VBA-tools/VBA-JSON

Unicode/UTF-8 is unnecessarily escaped

Opened this issue · 15 comments

the result is "\u963f"
ohmygod
the picture shows my trouble. can anyone help me?

Hi @jujucheng can you give a little more explanation of the issue? Does this describe the problem?

Input: JsonConverter.ConvertToJson(Array("阿"))
Expected: ["阿"]
Actual: ["\u963f"]

Ok, I have reproduced that issue, It looks like those characters may be escaped according to the spec, but don't need to be. I'll look into possibly changing it or adding an option for conditionally escaping Unicode/UTF-8.

ya, that the problem,QQ
really looking forward to a solution!

vikct commented

Hi Tim, just wondering has this issue been fixed? cos i have encountered the same issue as well.

something like this: "SMS": "\u77ED\u4FE1"

Hi,

This is just my resolution case and not general type.
I hope you get any hints here.

Reference site
'https://social.technet.microsoft.com/Forums/en-US/c1def5ab-7c60-4927-b828-f015c4853795/excel-file-to-utf8-encoded-text-file?forum=officesetupdeploylegacy

Set objStream = CreateObject("ADODB.Stream")

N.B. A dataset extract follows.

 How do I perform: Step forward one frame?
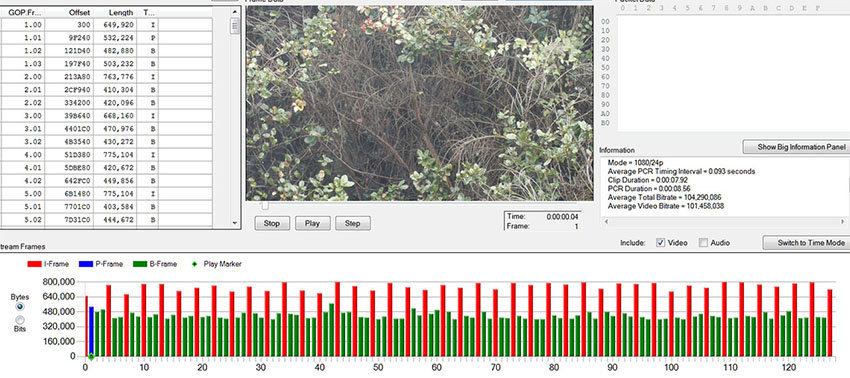click(353, 223)
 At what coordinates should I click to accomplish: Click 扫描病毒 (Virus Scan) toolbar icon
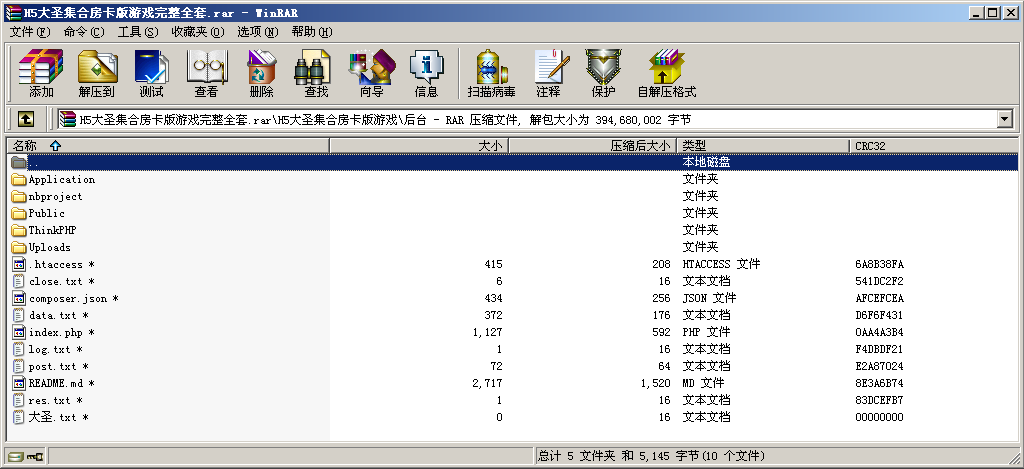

'----- Some your codes -----
'Remove or set to comment code below.
'myfile = Application.ActiveWorkbook.Path & "\data.json"
'Open myfile For Output As #1
'Print #1, ConvertToJson(items, Whitespace:=2)
'Close #1

    With objStream

        .Type = 2
        .Charset = "utf-8"
        .Open
        .WriteText ConvertToJson(items, Whitespace:=2)
        .SaveToFile myfile, 2
        .Close
    End With

In JsonConverter Module
Private Function json_Encode(ByVal json_Text As Variant) As String

'---- Codes ----

Remove or set to comment code below.
Case 0 To 31, 127 To 65535
' Non-ascii characters -> convert to 4-digit hex
json_Char = "\u" & VBA.Right$("0000" & VBA.Hex$(json_AscCode), 4)

@nextcrom that solution suited me perfectly, thank you!

Unfortunately all of the fixes for UTF-8 support are Windows-only. It's a major issue that I'm looking into, but may not have a good solution for a while.

Spent a good few minutes today debuggin what was producing the strange escaped unicode in our Access workflow. Would be great if you come across a way to solve this in a cross-platform manner. In the meantime will look into the workaround @nextcrom kindly provided (thank you!).

I have added pull request #168 to add an option to preserve the Unicode text instead of escaping it. If accepted, this pull request should close this issue.

so any changes? as always has this problem

also problem what always put \r to all text

Para los tildes solucione de esta forma, los resaltados de amarillo los marque como comentario.
Como indica @nextcrom

Antes \u00C1NCASH
Después ÁNCASH

image

The commit from @joyfullservice is not working, but @breshman is absolutely right!

The commit from @joyfullservice is not working, but @breshman is absolutely right!

That probably depends on the type of output that you want. If you are writing to a file, some programs may need a UTF-8 BOM in the output file to properly render the extended characters.

Worked like a charm for Portuguese- BR ... Tks.